-- Records provided follows --
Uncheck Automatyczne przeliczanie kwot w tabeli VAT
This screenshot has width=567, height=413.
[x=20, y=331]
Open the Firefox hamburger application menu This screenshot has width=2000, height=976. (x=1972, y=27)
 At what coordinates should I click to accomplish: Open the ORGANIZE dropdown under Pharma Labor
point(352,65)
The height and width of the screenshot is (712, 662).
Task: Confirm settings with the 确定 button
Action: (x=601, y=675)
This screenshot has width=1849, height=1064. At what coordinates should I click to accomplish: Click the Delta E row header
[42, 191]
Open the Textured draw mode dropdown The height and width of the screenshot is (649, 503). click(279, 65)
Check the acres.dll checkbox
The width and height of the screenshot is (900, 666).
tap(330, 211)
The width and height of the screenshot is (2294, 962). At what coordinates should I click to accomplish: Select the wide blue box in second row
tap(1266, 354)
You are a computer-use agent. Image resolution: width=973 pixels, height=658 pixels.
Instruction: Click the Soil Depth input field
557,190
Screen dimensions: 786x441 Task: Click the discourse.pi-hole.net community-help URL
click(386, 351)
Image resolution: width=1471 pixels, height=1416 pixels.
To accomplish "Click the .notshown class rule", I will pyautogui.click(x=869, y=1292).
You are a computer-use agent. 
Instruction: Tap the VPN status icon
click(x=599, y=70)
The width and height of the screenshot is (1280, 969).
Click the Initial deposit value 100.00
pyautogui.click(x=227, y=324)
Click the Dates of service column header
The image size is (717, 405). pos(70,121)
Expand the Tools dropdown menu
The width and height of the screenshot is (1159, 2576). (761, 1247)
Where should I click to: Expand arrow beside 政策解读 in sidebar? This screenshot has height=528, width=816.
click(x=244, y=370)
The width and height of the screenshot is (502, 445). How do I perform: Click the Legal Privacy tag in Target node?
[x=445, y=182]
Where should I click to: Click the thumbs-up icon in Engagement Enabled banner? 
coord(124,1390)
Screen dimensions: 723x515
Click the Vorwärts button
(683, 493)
-- Records provided concluded --
● **Task objective**
Count how many lines above hold the word "computer", then reply with that number alone.

● **Response box**
2